Public university in Sofia, Bulgaria

The University of National and World Economy (Университет за национално и световно стопанство) is a public research university in Sofia, Bulgaria.

Notable alumni of the university are five Prime Ministers of Bulgaria – Reneta Indzhova, Stefan Sofiyanski, Ivan Kostov, Marin Raykov and Plamen Oresharski; the current managing director of the International Monetary Fund – Kristalina Georgieva; and the director of the Financial Markets Group at the London School of Economics and former Minister of Finance of Bulgaria Simeon Djankov.

== History ==
===Founding===
UNWE was founded in 1920 as the Free University of Political and Economic Sciences (FUPES) by Stefan Bobchev and the Russian emigre Peter Bogaevsky with ordinance of the Minister of Public Education. In 1940, FUPES was transformed into the State Higher Education School of Finance and Administrative Sciences (SHESFA) and in 1947, SHESFA was transformed into a Faculty of Economic and Social Sciences at Sofia University.

===Communist period===
During the communist period in Bulgaria, the university was called the Karl Marx Higher Institute of Economics, but was renamed on 27 April 1990, soon after end of the communist era, due to the perceived failure of communism and, particularly, Marxist economics.

===Modern period===
After the democratic changes in Bulgaria, the Academic Board (AB) passed a resolution renaming the Karl Marx Higher Institute of Economics into the University of National and World Economy (On 27 April 1990).

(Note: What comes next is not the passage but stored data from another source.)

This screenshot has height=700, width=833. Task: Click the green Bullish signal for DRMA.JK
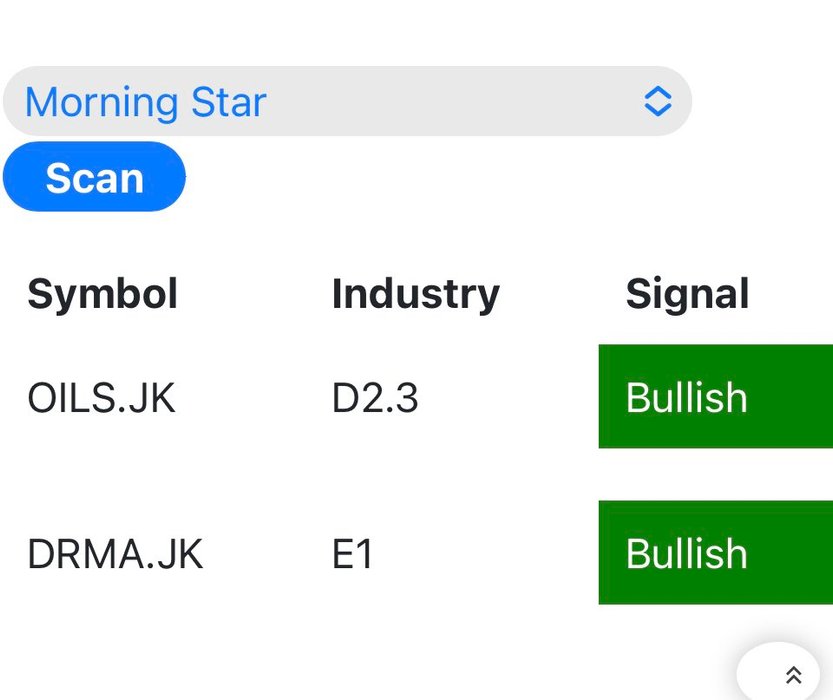714,553
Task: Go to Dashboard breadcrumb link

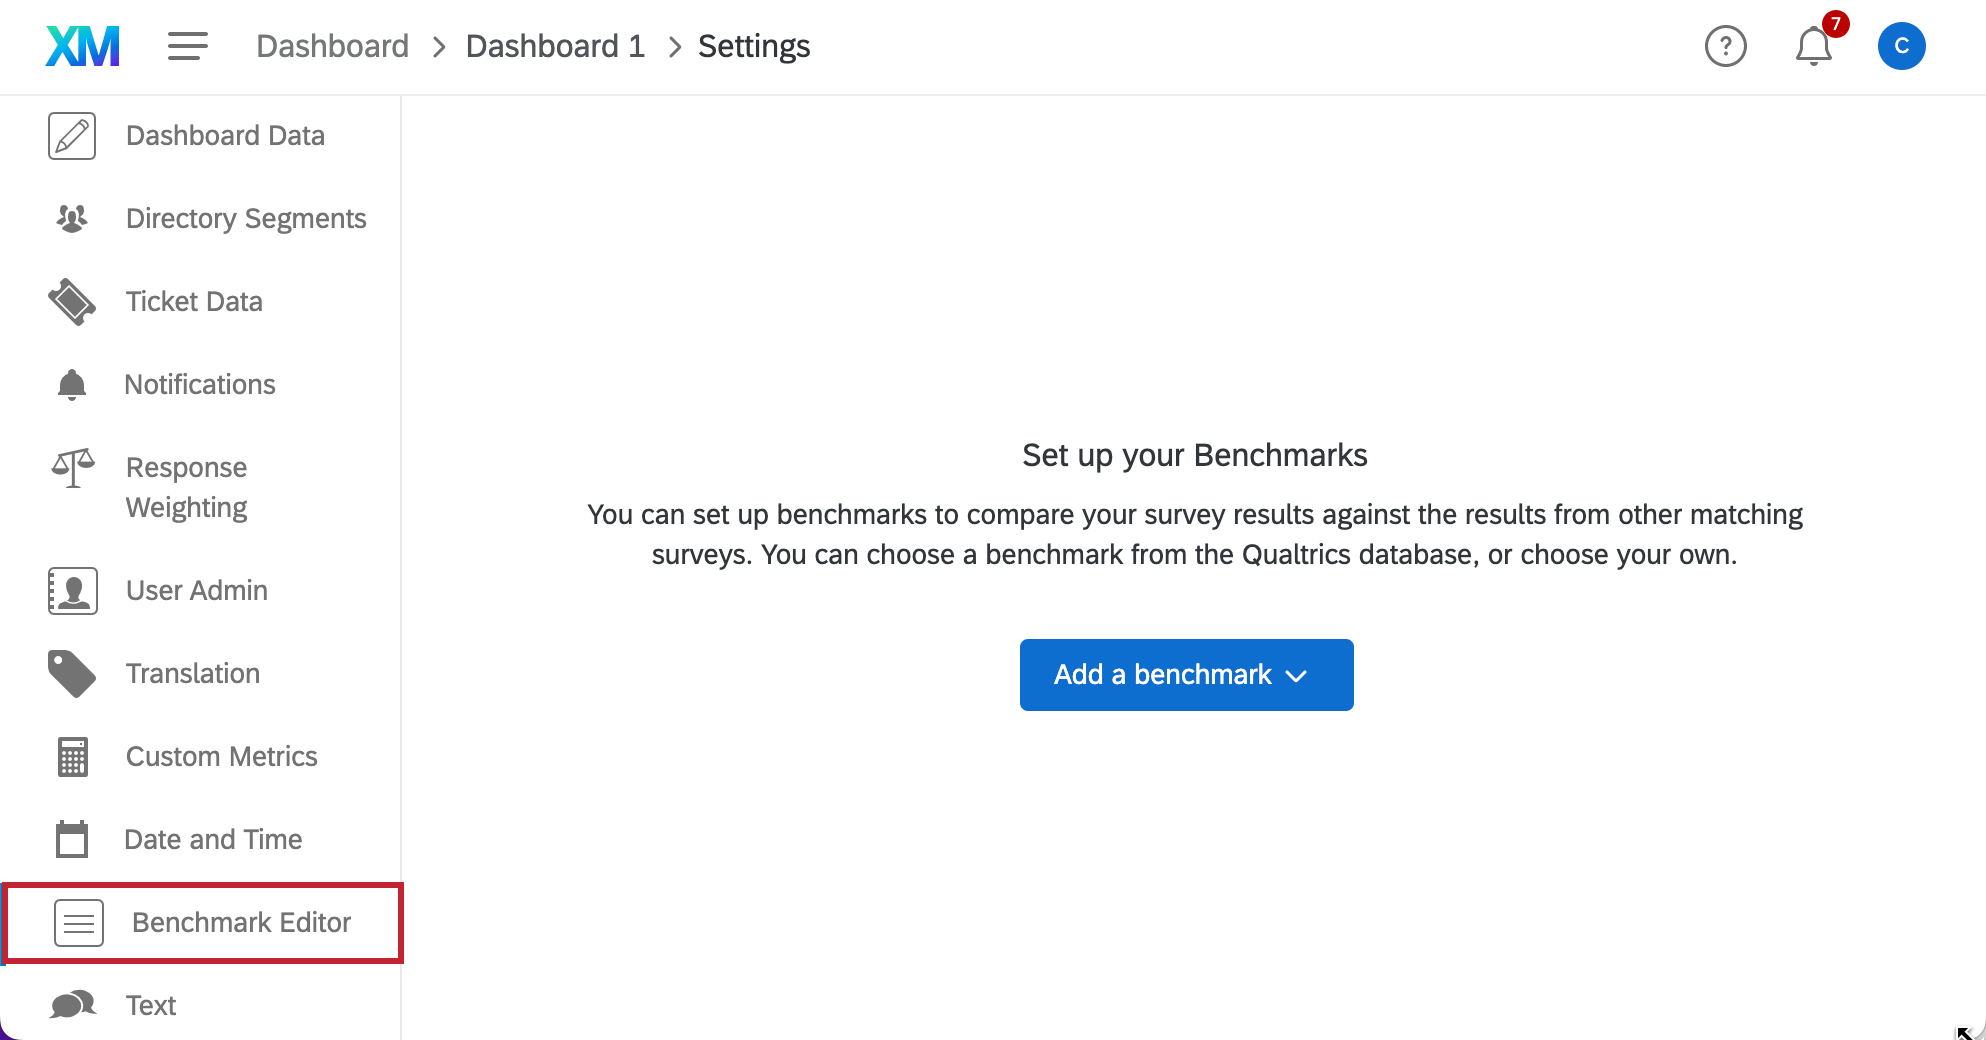Action: coord(332,46)
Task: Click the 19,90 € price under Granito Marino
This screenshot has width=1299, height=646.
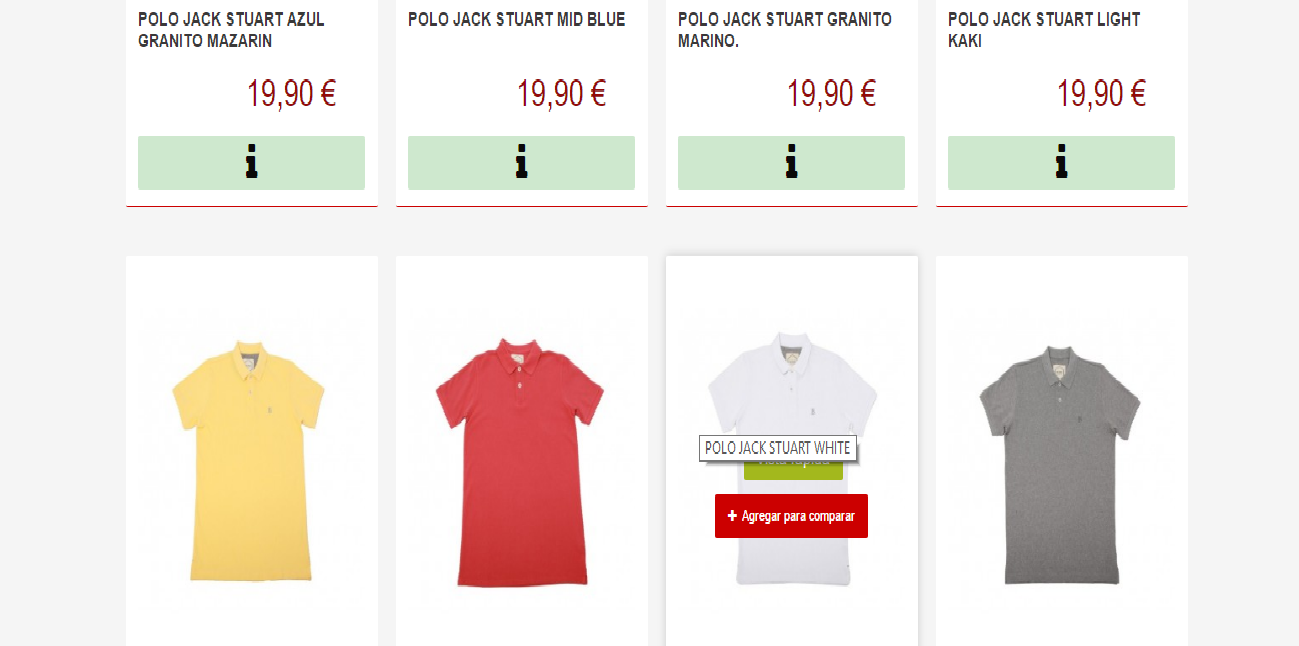Action: pos(831,94)
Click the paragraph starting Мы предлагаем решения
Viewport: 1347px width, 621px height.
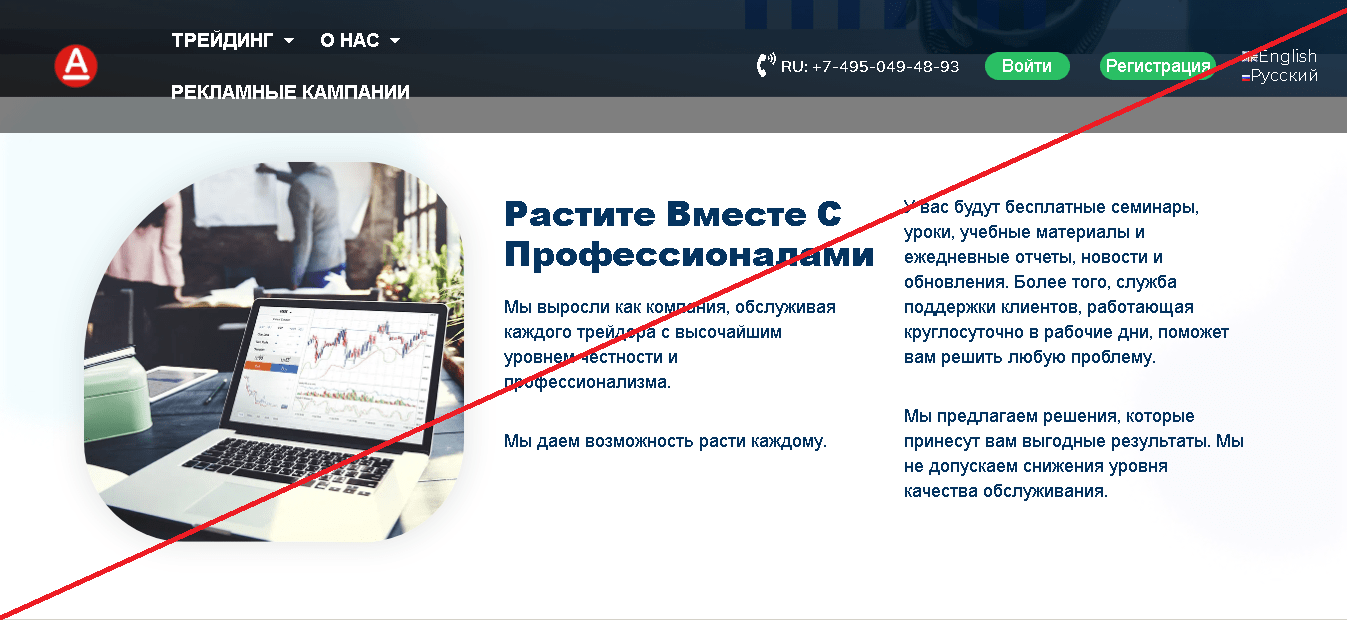coord(1073,453)
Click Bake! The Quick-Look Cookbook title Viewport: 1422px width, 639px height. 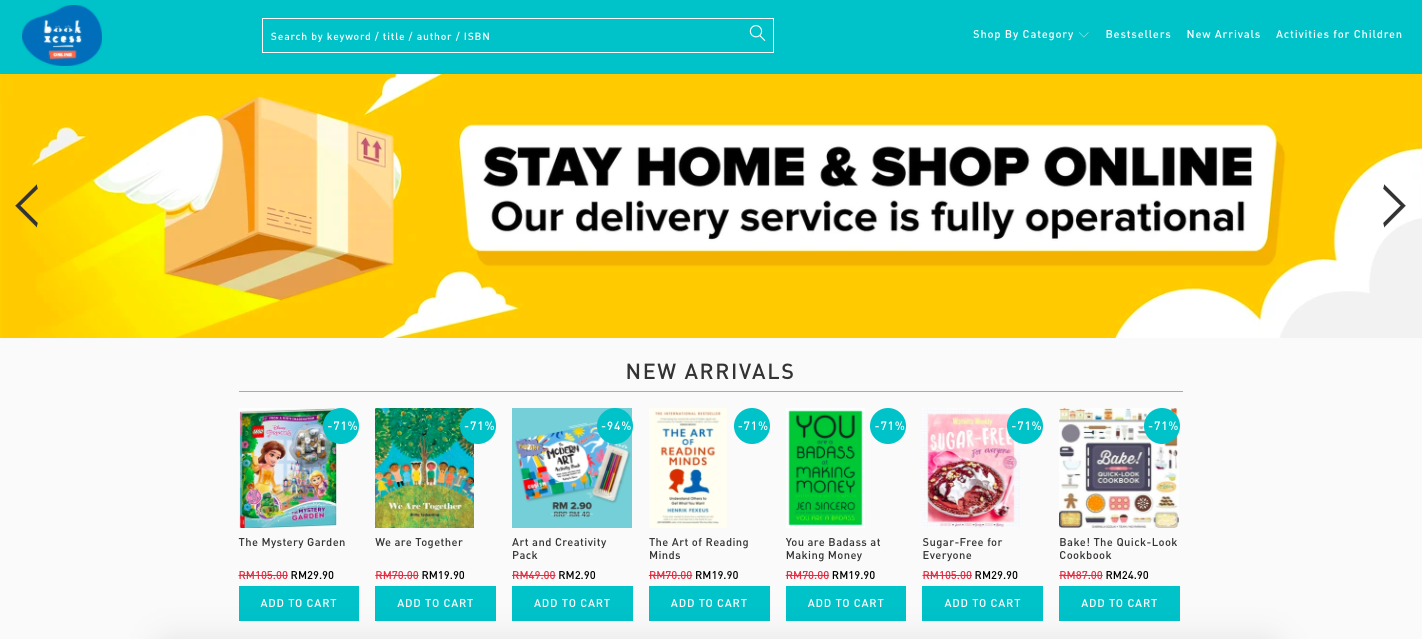(1118, 549)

Officially this was done with an act of the National Assembly of the Republic of Bulgaria on the establishment and transformation of higher educational institutions (26 July 1995).

Prof. Dimitar Panayotov Dimitrov is the current rector of the university, elected in December 2019.

The university was awarded the Japanese Foreign Minister’s Commendation for their contributions to promotion of economic relations and mutual understanding between Bulgaria and Japan on 1 December 2020.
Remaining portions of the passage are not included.